Mark Alton Masters (born November 13, 1957) is an American jazz trumpeter, composer, and arranger. According to biographer Michael G. Nastos, Masters "has emerged as one of the great jazz arrangers of the 20th and 21st century..."

Masters studied at Riverside City College and California State University, Los Angeles. He made his first recordings as a leader in 1984.

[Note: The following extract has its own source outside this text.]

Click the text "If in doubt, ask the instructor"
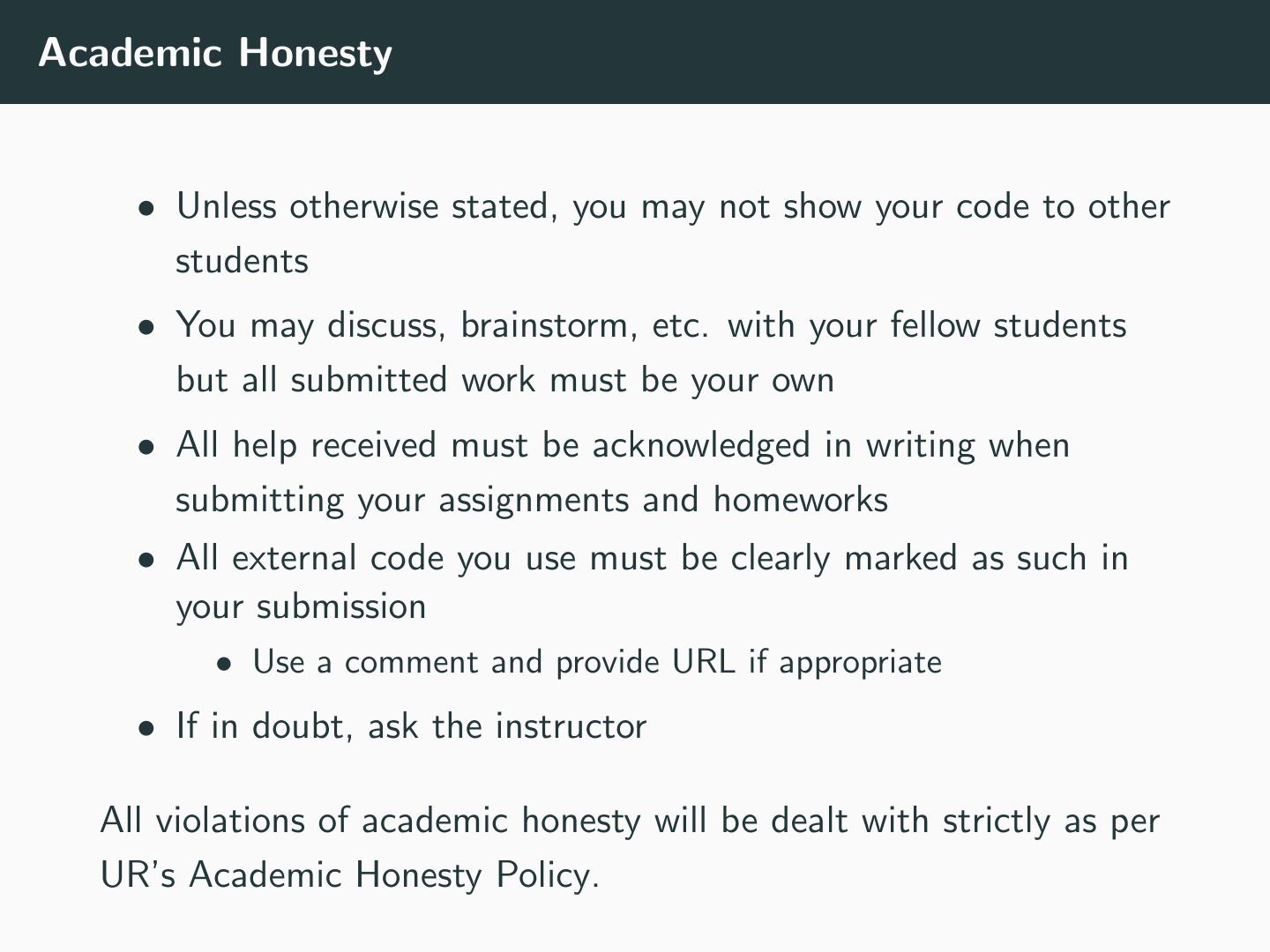The width and height of the screenshot is (1270, 952). coord(411,726)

Masters is president of the board of directors of the American Jazz Institute, "a non-profit organization dedicated to the enrichment and enhancement of the appreciation of jazz music" in Pasadena, California.

==Discography==

===As leader===
- Early Start, (Sea Breeze, 1984)
- Silver Threads Among the Blues, (Sea Breeze, 1986)
- Priestess, (Capri, 1990)
- Jimmy Knepper Songbook, (Focus Distribution, 1993)
- The Clifford Brown Project, (Capri, 2003)
- Porgy and Bess: Redefined, (Capri, 2005)
- Wish Me Well, (Capri, 2006)
- Farewell Walter Dewey Redman, (Capri, 2008)
- Ellington Saxophone Encounters, (Capri, 2012)
- Everything You Did: The Music of Walter Becker and Donald Fagen, (Capri, 2013)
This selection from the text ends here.